The five bicycles that comprise Yael Yudkovik’s installation represent an entire family: two parents and three children. Organized in an arrow-like formation, the family of cyclists maintains a traditional patriarchal hierarchy by which the father takes the lead and the mother and children follow the route that he marks. By presenting the family structure so clearly, Yudkovik conveys her awareness of the fact that she is ignoring the superstructure of the group. The historical tension that developed within the kibbutz movement between the family and the group, and the attempt to undermine the authority of the bourgeois head of the family by replacing it with that of the kibbutz establishment, eventually succeeded in perpetuating the institution of the family.
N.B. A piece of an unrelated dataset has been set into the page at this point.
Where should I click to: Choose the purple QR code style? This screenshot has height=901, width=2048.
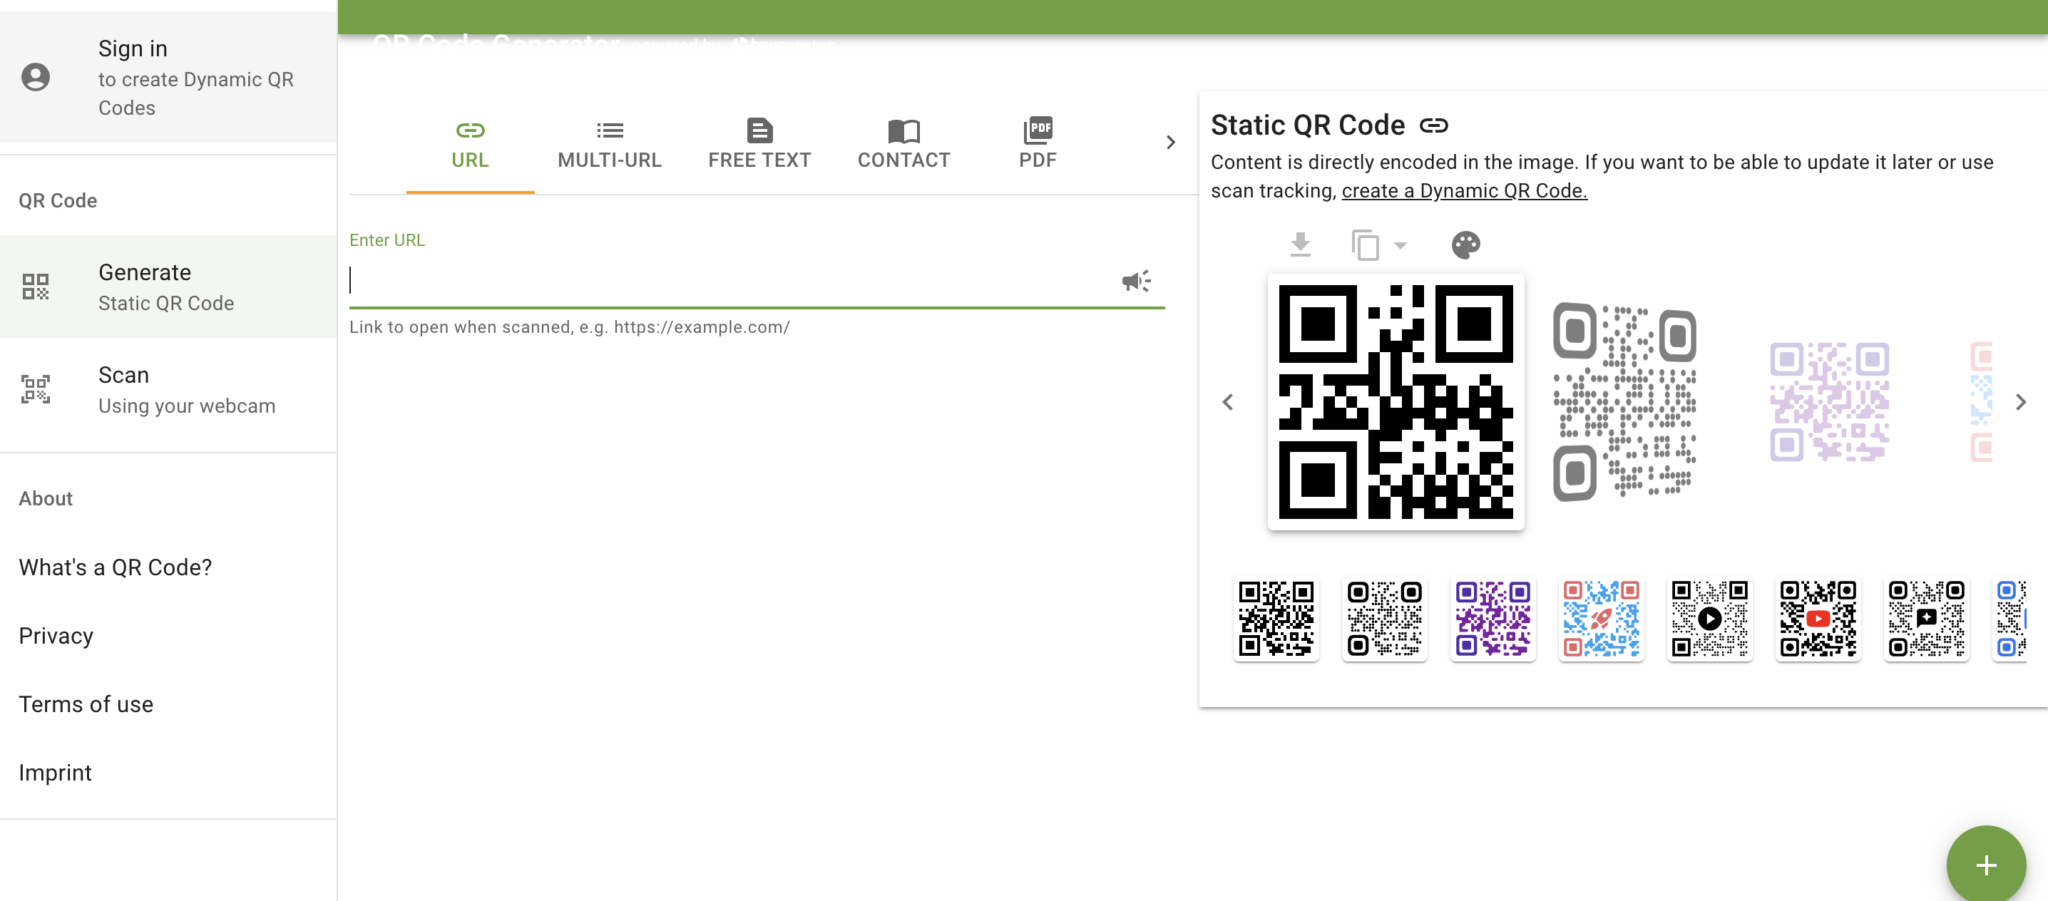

But Yudkovik’s “bicycle family” is subject to yet another threat: the threat of stereotypical identity. Every “character” in the family represents a typical and much-desired Israeli identity that kibbutz culture particularly fostered: from the father, whose bicycle is “clothed” in a mixture of military garb and work clothes and adorned with parachute wings and the Air Force symbol; through the mother and her “flowery” bike; to the eldest son, whose bicycle is “dressed”, among other things, in a Golani shirt, the daughter, whose bicycle is fashioned in shades of pink, and the youngest child, whose bike is “clothed” in plaid shirts and a shirt with the Israel flag printed on it. The clothes from which Yudkovik made these “bicycle garments” were all taken from the kibbutz warehouse, and together they create an accurate weave of features and identities. Despite the fact that Yudkovik imbued her bicycles with a thrust of freedom, the image that emerges from the details is one in which each character grows into his or her corresponding stereotype without the possibility of flying off to other places or going beyond the expected and pre-paved path. The irony put forth by this bicycle formation stems from the notion that these very bikes offer kibbutz members free and unsupervised cycling routes: a rare commodity in a community that is used to limiting its members’ rights. But, after all, even these conveyors of freedom are tied down and led down predetermined routes. So they stand in space, each with an Israeli identity tailored to his or her needs, and yet they evoke a sense of refuge and neglect.